5. The system of claim 1, wherein the target tissue is a prostate.
6. The system of claim 1, wherein the indicator of therapy outcome comprises a volume of the lesion.
7. The system of claim 1, wherein the tissue property is temperature.
8. The system of claim 7, wherein the one or more needles comprise a first needle and a second needle, further comprising measuring a temperature difference between the first needle and the second needle.
9. The system of claim 7, wherein a change in temperature is measured over time.
10. The system of claim 1, wherein the tissue property is impedance.
11. The system of claim 10, wherein a change in impedance is measured over time.

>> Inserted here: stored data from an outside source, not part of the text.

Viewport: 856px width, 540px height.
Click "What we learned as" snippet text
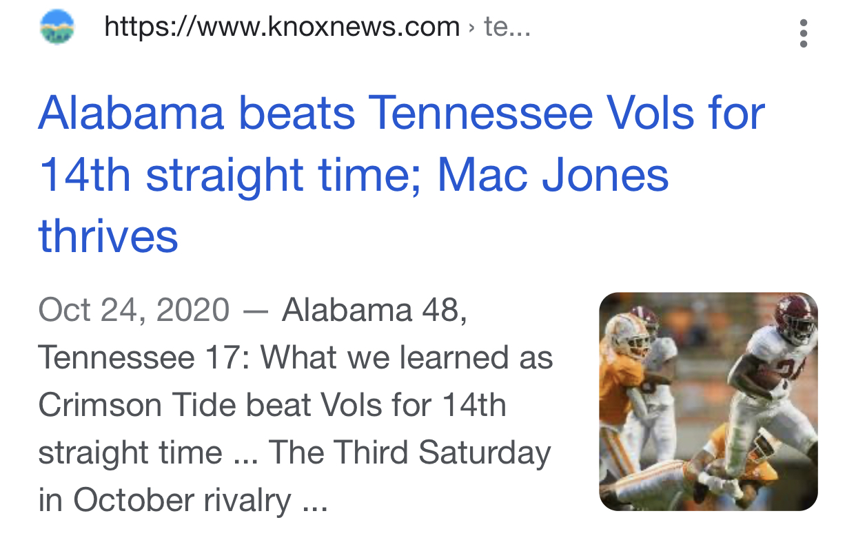coord(407,357)
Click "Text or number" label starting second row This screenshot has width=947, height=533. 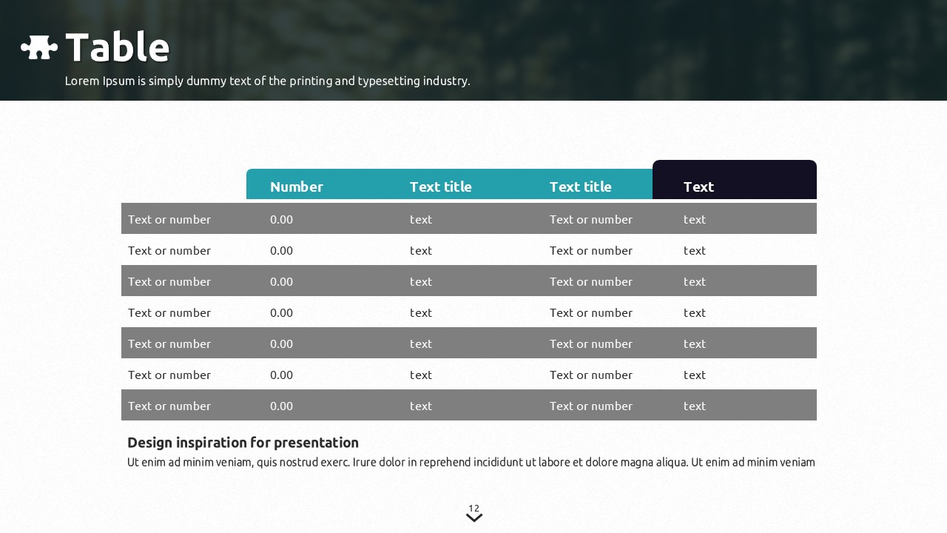pyautogui.click(x=169, y=250)
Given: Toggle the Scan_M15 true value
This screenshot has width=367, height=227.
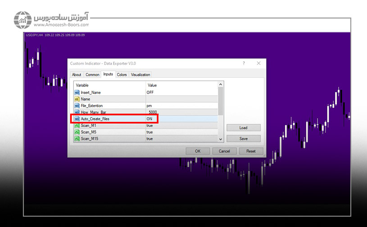Looking at the screenshot, I should [150, 139].
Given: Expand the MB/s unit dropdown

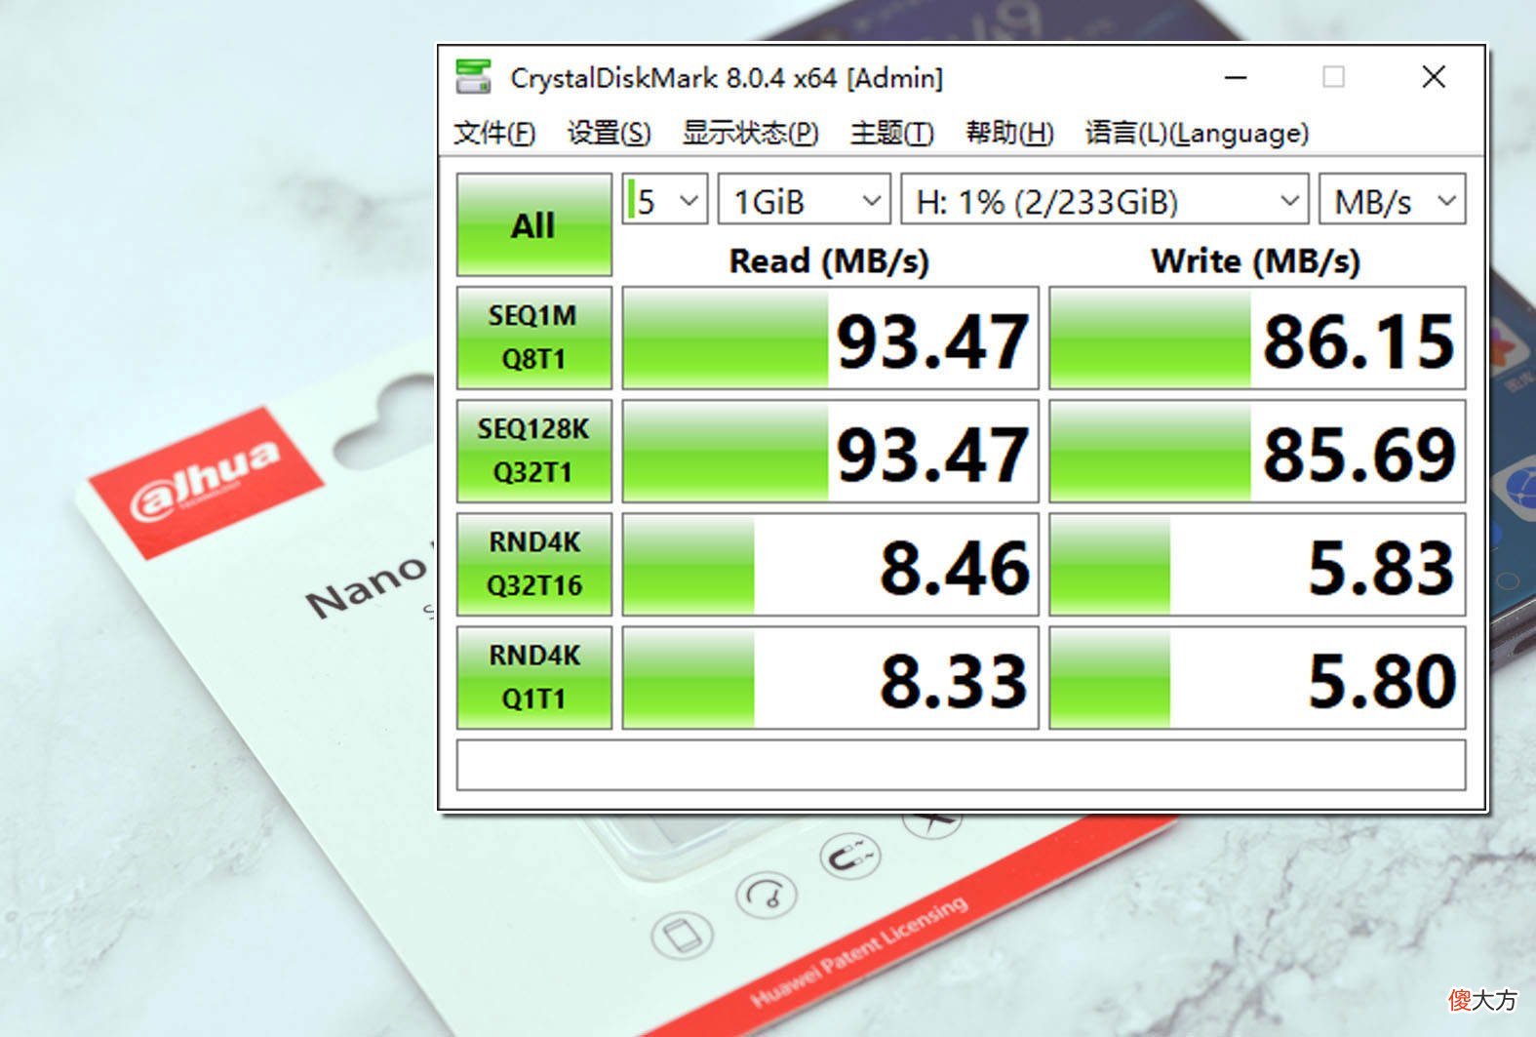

12. The system of claim 1, further comprising a return electrode pad that receives energy dispersed from the one or more needles.
13. The system of claim 12, wherein the one or more needles comprise a first needle and second needle, further comprising measuring an impedance difference between the first needle and the return electrode pad and the second needle and the return electrode pad.
14. The system of claim 1, further comprising a catheter that houses at least a portion of the one or more needles.
15. A computer-readable medium comprising instructions for causing a programmable processor to: deliver energy via one or more needles to ablate at least a portion of a target tissue to form a lesion; receive a tissue property measurement, wherein the tissue property measurement is measured via at least one of the one or more needles after the energy delivery has been stopped; and analyze the measured tissue property and provide an indicator of therapy outcome based on the measured tissue property.
16. The computer-readable medium of claim 15, wherein the indicator of therapy outcome comprises a volume of the lesion.